Now, we have fencing we are about to put up to keep her dogs on her property. But she is insistent that I keep my cats out of her yard which is nearly impossible to do. We do what we can.

This neighbor is so horrible, I’m pretty sure she has also stolen tools and food from our garden. She even went so far as to tell one of the neighbors that she knew who took our tools and went and got them back for us! Lies!

I’m at my wits end and my husband has the patience of a god.

I just don’t know what to do. These are some very horrible neighbors that need a lesson taught. One they can learn something useful from. Karma is late… Any advice?

Hi J,

I’ve said it before and I’ll say it again: you can’t choose your family and you can’t choose your neighbors!

But you should be allowed to live a life in peace without others demanding that you help them. Neighbors are friendly enough, to start (when they want something from you), but in fact they could care less about you because they’re wasteful, incompetent and just plain ready to take whatever they can get from you.

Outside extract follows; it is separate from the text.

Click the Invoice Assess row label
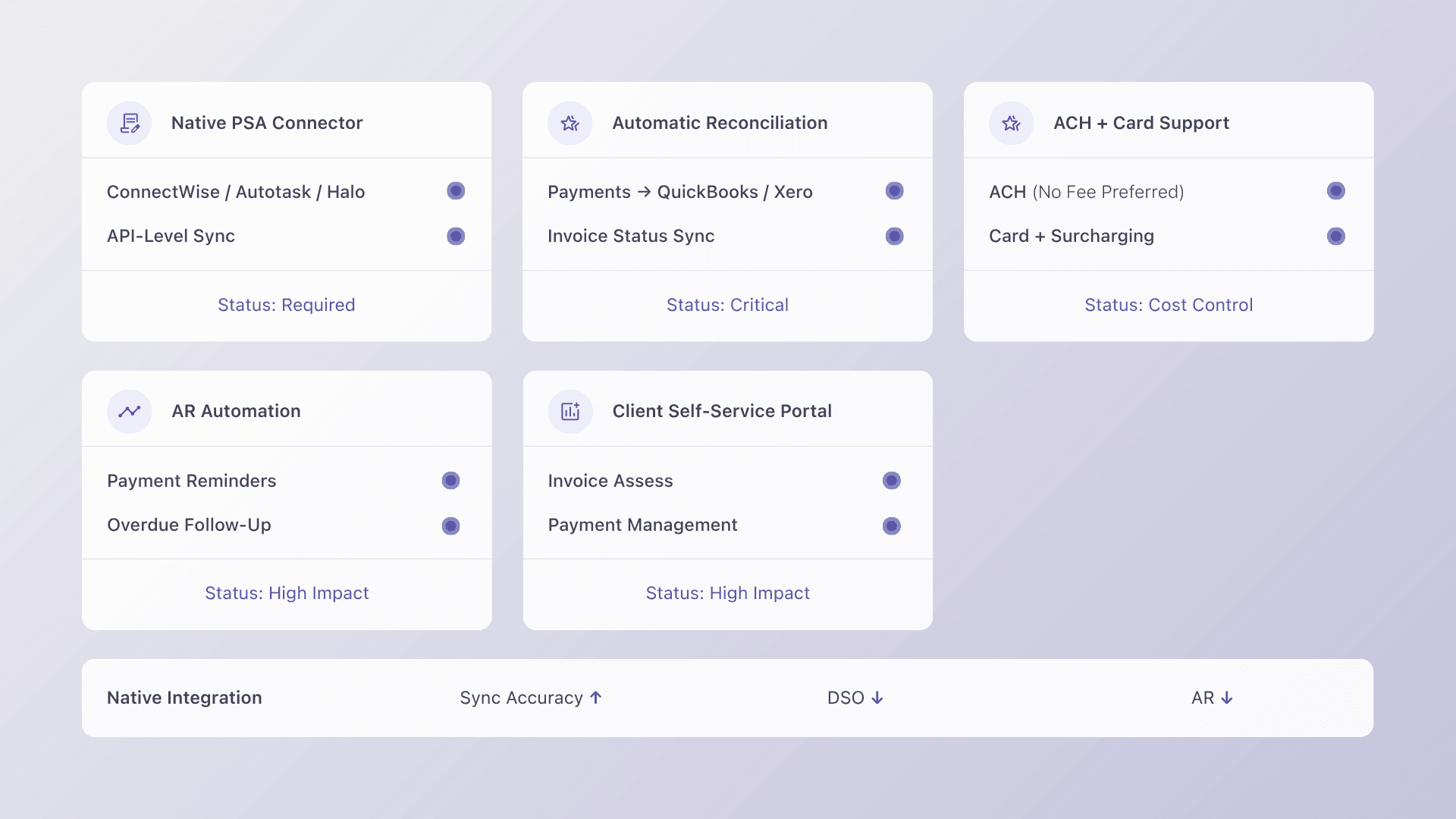 click(x=610, y=481)
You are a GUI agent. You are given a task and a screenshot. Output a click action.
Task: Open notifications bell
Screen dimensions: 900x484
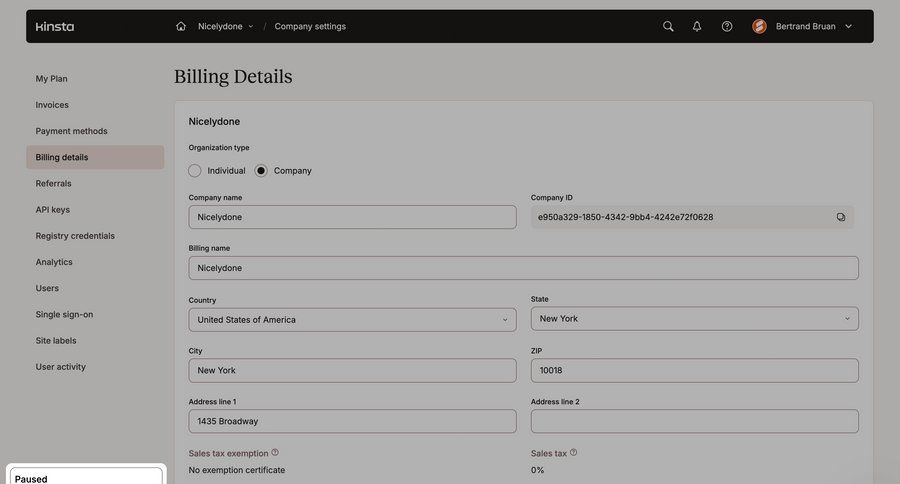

Sadly there are no easy answers for you to be free of this “neighbor abuse” unless you tighten up your own actions and refuse to play the “good neighbor game” with them.

So I’m going to give you some tips to protect yourself in the future.

  • Borrower’s Contract
    You should always have a “contract” or some other type of document detailing anything that you lend to someone. This should include the date of the item being borrowed and when it is expected to be returned; the type of item it’s make/model and serial numbers; the items current value; and finally what is owed if the item is not returned in the same condition or on time.
  • Personal Possession Security
    Your items should always be marked with an identifiable number so you can prove it’s yours. This can be in plain sight, clearly marked, or hidden using an ultra-violet ink. You may have to later prove an item is yours, whether to the neighbor or the police, so the markings will certainly help.
  • Setting Traps
    Neighbors may “borrow” something of yours without permission. Basically they are thieves. One of the things I’ve done in the past is buy some old tool from a garage sale, clean it up, take some pictures of it and box it up like it’s just been delivered to my front door. Then I leave it outside the front door (after properly marking it.) Random strangers don’t steal packages as much as neighbors do and this is a good way to find out how safe your neighborhood really is. You may also want to hide a GPS tracker in the box itself.

As far as getting your revenge the best thing at this point is for you to move forward. Assholes just don’t learn from their actions or care about how it makes you feel.

Just as you’d cut a family member out of your life that stole from you, so must you cut your neighbors out of your life. The good thing is that eventually you’ll be expected to forgive a family member, not so much for a bad neighbor.

Your revenge is in knowing that the misery they are living is karma kicking them in the ass and that you won’t be a victim any more.